Once a company understands who Russian sanctions targets are and the risk posed by conducting business with those entities, it should evaluate its risk exposure to operations, business relationships and reputation. Companies should use a whole-of-business approach, analyzing specific customers, vendors, contractors and service providers, paying particular attention to operations in Russia and its allies, like Belarus.
Fortunately, companies that already have sanctions monitoring in place likely will not have to rebuild their compliance programs. Russian sanctions, although rapidly changing, have been in place in one form or another for several years, including most recently with sanctions created following the 2014 invasion of Ukraine’s Crimean Peninsula.
After monitoring and evaluating risks, companies have a suite of tools at their disposal to prevent Russian-related risk. Companies should conduct enhanced due diligence on potential acquisition targets or merger partners. This requires learning the ownership structure and relationships with foreign agents, lawyers and financial advisers. Depending on the frequency of Russian-related business and the capacity of in-house counsel and compliance departments, companies should consider hiring outside counsel to assess and monitor risk exposure.

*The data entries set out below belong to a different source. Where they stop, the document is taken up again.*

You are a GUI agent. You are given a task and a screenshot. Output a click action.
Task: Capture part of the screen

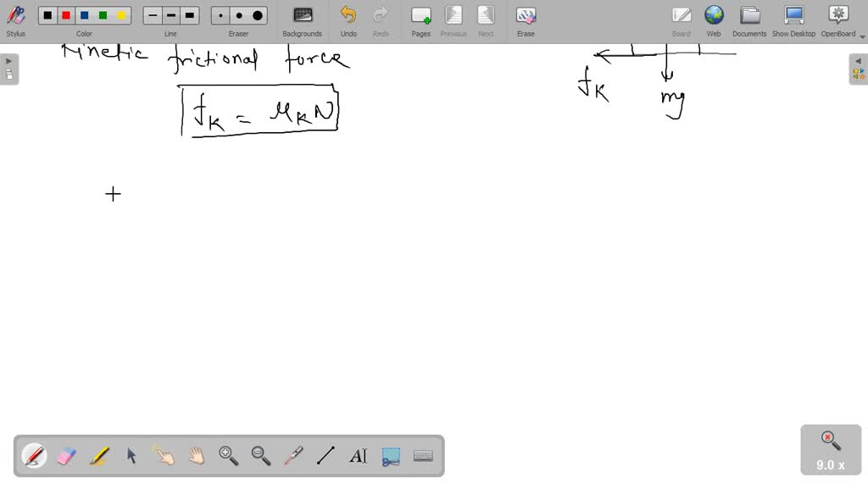point(390,456)
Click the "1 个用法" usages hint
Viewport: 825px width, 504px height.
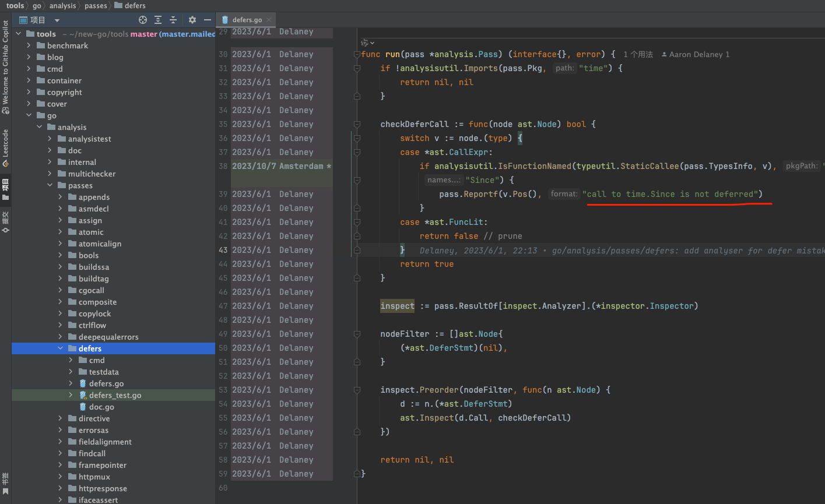638,54
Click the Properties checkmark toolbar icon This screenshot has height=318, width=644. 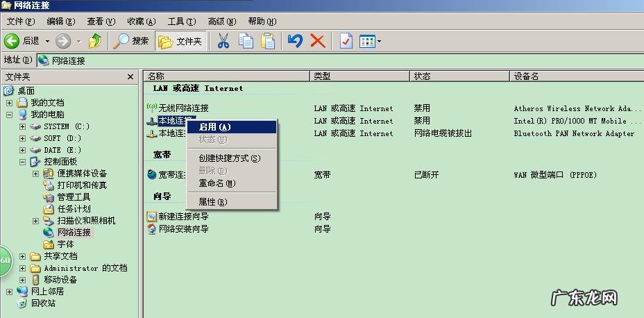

Finally, companies should keep their employees current on compliance training. This includes a thorough review of sanction programs and improving policies and procedures. Regular informational updates on sanctions’ risks throughout the company is always a best practice.
In conclusion, given the DOJ’s increased focus on Russian oligarchs, California companies must stay vigilant to avoid becoming the focus of an investigation.